Harrods partnered with L’Observatoire International, which has worked on a variety of historic buildings around the world, on the LED project. It involved cleaning of the terracotta facade and general repair and maintenance works, and was fully completed in January, in time to turn the facade Burberry blue.
The investment coincides with Harrods’ efforts to leverage its prime position in the heart of Knightsbridge, and to partner with big brands on major marketing initiatives.
The Burberry takeover comes a year after Harrods partnered with Yayoi Kusama to create a colorful, dotted universe — with help from robotics, augmented reality and gaming — at the store.
The Louis Vuitton x Yayoi Kusama spectacle included 27 Harrods windows adorned with giant colored dots.
The windows were alive with anamorphic displays, and featured spinning pumpkins and life-sized digital films of the Japanese artist watering surreal plants and watching them sprout, flower and move like little animals.

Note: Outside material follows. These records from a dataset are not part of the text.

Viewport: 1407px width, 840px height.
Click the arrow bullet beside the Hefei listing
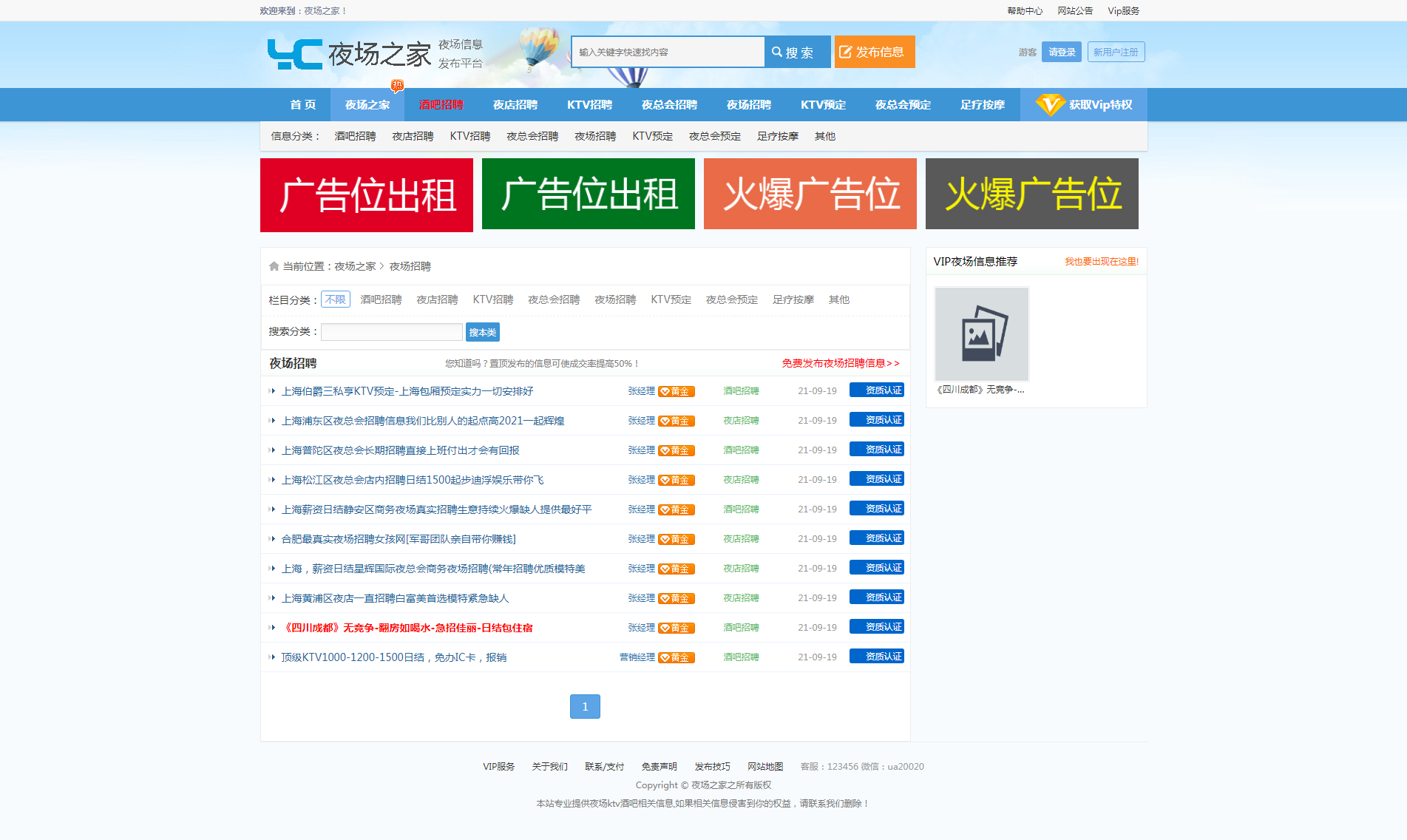272,539
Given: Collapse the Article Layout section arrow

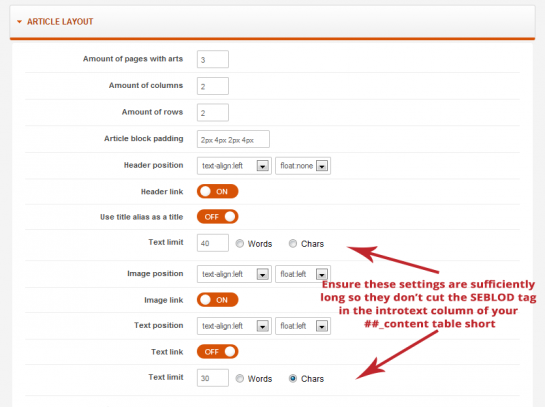Looking at the screenshot, I should 19,22.
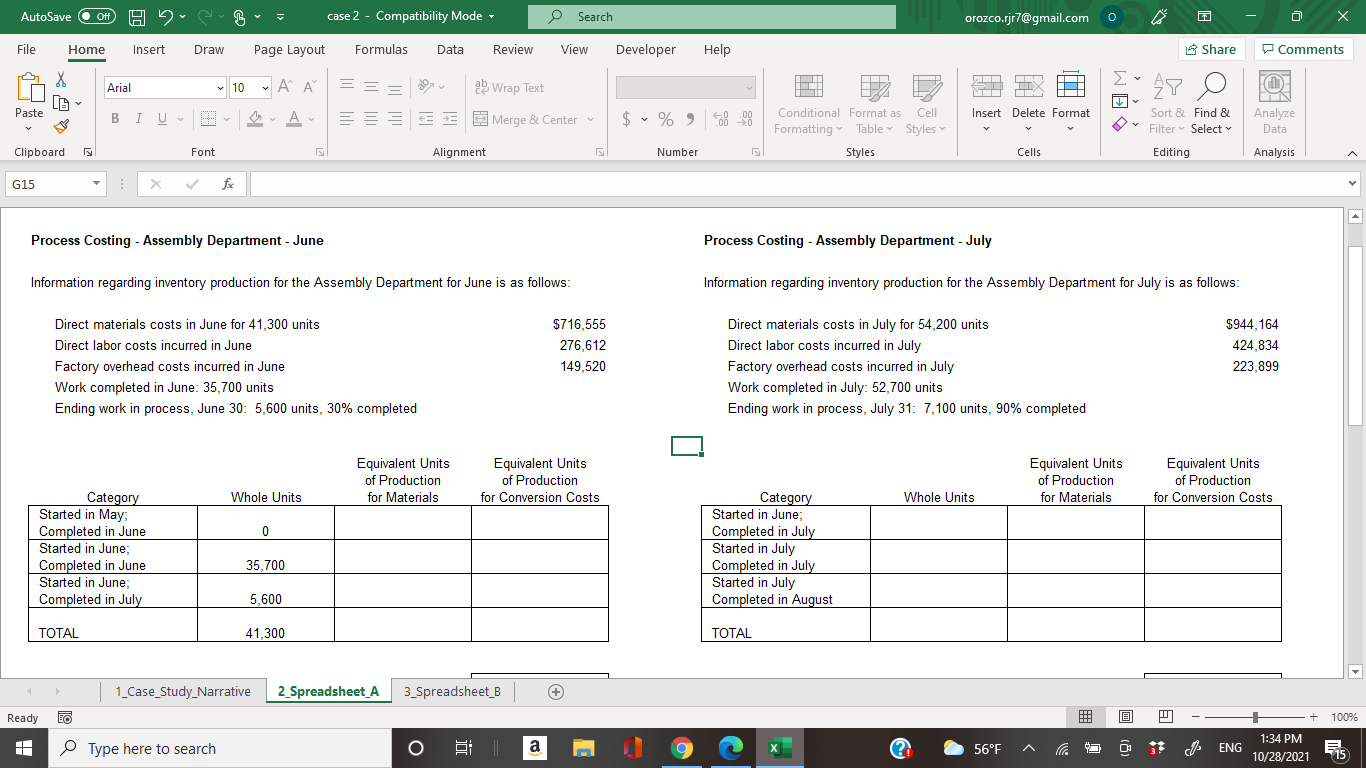Image resolution: width=1366 pixels, height=768 pixels.
Task: Open Conditional Formatting options
Action: [x=808, y=104]
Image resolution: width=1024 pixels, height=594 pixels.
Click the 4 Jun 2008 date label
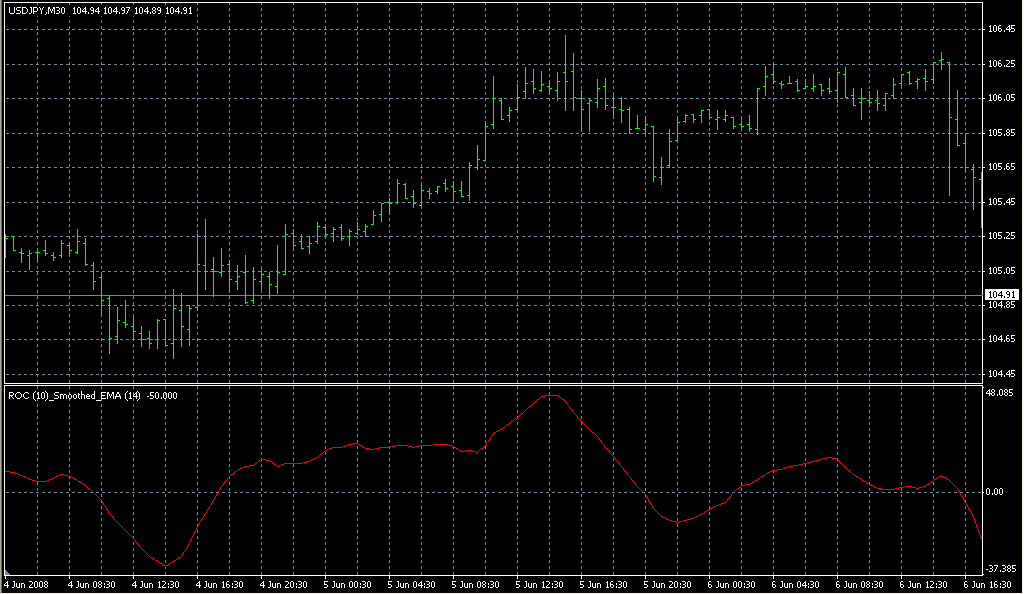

A few months earlier, Dior staged its own takeover of Harrods with “The Fabulous World of Dior.” The event drew inspiration from the brand’s 30 Avenue Montaigne flagship and encompassed 44 windows, the facade of the Knightsbridge store, a café and two pop-up shops.
The centerpiece was an immersive experience that traced the life of founder Christian Dior, and the evolution of the couture house.
It featured animated tableaux made from large and small gingerbread cookies, piped icing and colored candy. A mega-star measuring 17 meters, or almost 60 feet, hung above the Brompton Road entrance, and formed part of a lavish 3D display.
Ward said brand takeovers have become a highlight of the Harrods calendar.
“The challenge we always set is to push ourselves in regard to the customer experience and retail theater. Our brand takeovers become events in of themselves, and while they naturally drive footfall — by offering a unique pop-up or a range of exclusives — they most importantly drive brand equity for us and our partners.
“They challenge us to collectively come up with something totally unique. We always want to go bigger and better with each partnership and to produce something that’s imaginable only when the biggest players in luxury come together,” Ward said.
Ward declined to say which company Harrods planned to partner with next, but confirmed there would be more exclusive products, brand pop-ups and store takeovers in the anniversary year.
Neither Harrods nor the brands have revealed sales figures from the takeovers, but it’s clear they can be money-spinners.
According to industry sources, “The Fabulous World of Dior” generated more than 25 million pounds in sales, and transformed Dior into the number-one bestselling brand at Harrods.
At the time, Harrods declined to confirm the figures, but said Dior was a “top performer” throughout the 2022 festive season.